THE PROBLEM:
What is the number of lines in this listing that include "ΠΟΛΙΤΙΚΗ"? Answer with that number only.

☆ ☆ ☆ ☆ ☆

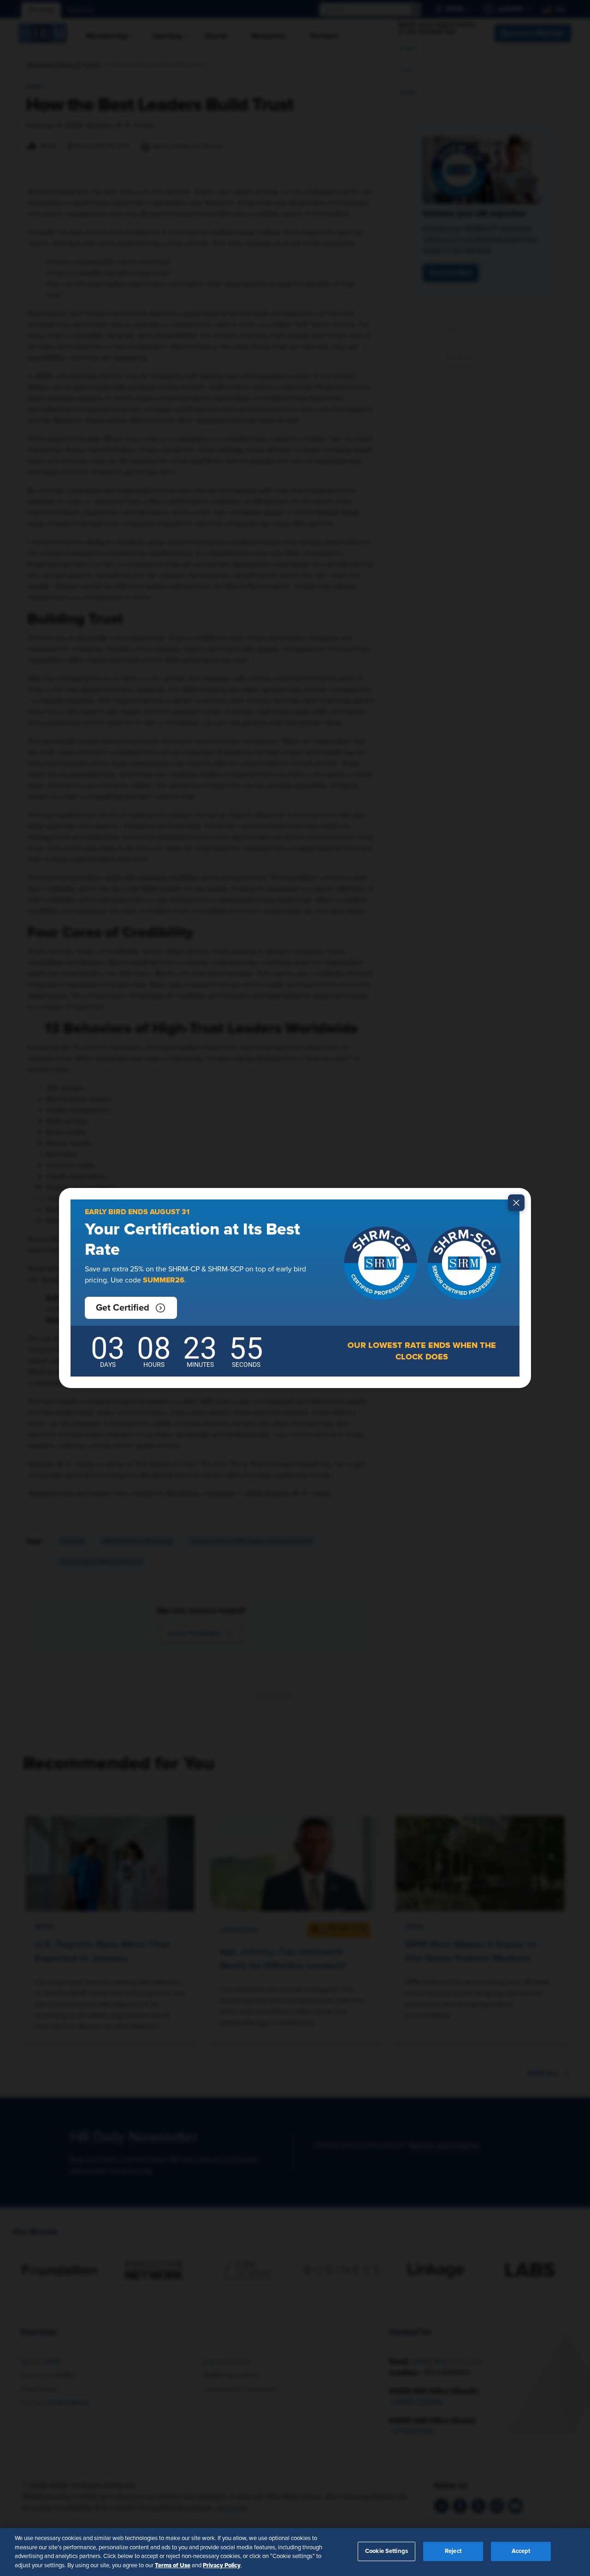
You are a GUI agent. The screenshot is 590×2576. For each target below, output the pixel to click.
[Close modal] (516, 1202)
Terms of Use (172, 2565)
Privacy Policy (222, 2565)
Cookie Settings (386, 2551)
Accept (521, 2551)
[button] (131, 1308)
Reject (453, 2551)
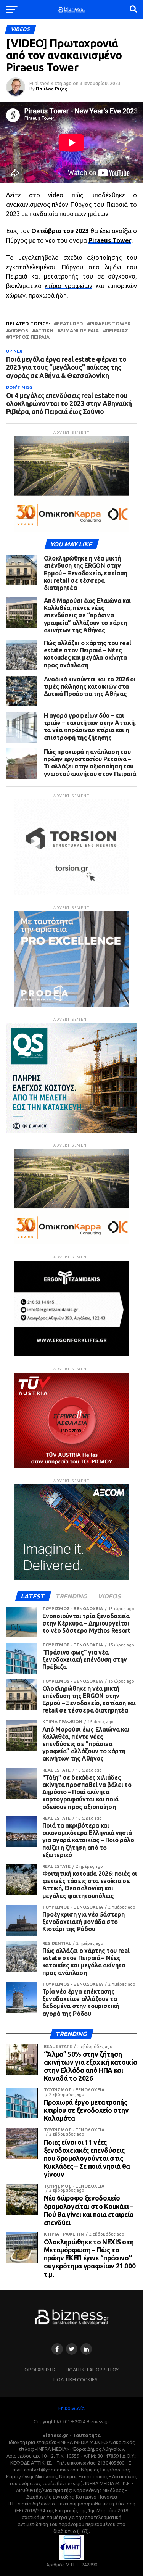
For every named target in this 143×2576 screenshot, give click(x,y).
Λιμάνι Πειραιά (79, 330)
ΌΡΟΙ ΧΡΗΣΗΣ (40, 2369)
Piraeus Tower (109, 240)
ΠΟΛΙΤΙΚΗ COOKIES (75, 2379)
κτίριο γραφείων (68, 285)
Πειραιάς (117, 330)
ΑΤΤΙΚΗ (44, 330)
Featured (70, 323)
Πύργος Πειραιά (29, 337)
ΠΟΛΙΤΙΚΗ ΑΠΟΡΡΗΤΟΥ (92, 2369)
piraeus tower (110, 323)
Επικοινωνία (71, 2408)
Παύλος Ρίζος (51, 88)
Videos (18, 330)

☆ ☆ ☆ ☆ ☆

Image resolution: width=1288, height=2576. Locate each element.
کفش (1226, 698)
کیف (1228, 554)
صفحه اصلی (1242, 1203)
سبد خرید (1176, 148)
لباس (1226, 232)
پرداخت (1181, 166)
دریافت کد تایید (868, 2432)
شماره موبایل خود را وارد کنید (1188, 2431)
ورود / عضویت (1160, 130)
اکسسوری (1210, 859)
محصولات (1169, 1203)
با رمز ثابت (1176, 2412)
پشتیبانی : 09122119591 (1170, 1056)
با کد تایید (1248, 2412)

☆ ☆ ☆ ☆ ☆

SOLUTION FOR THIS PROBLEM:
2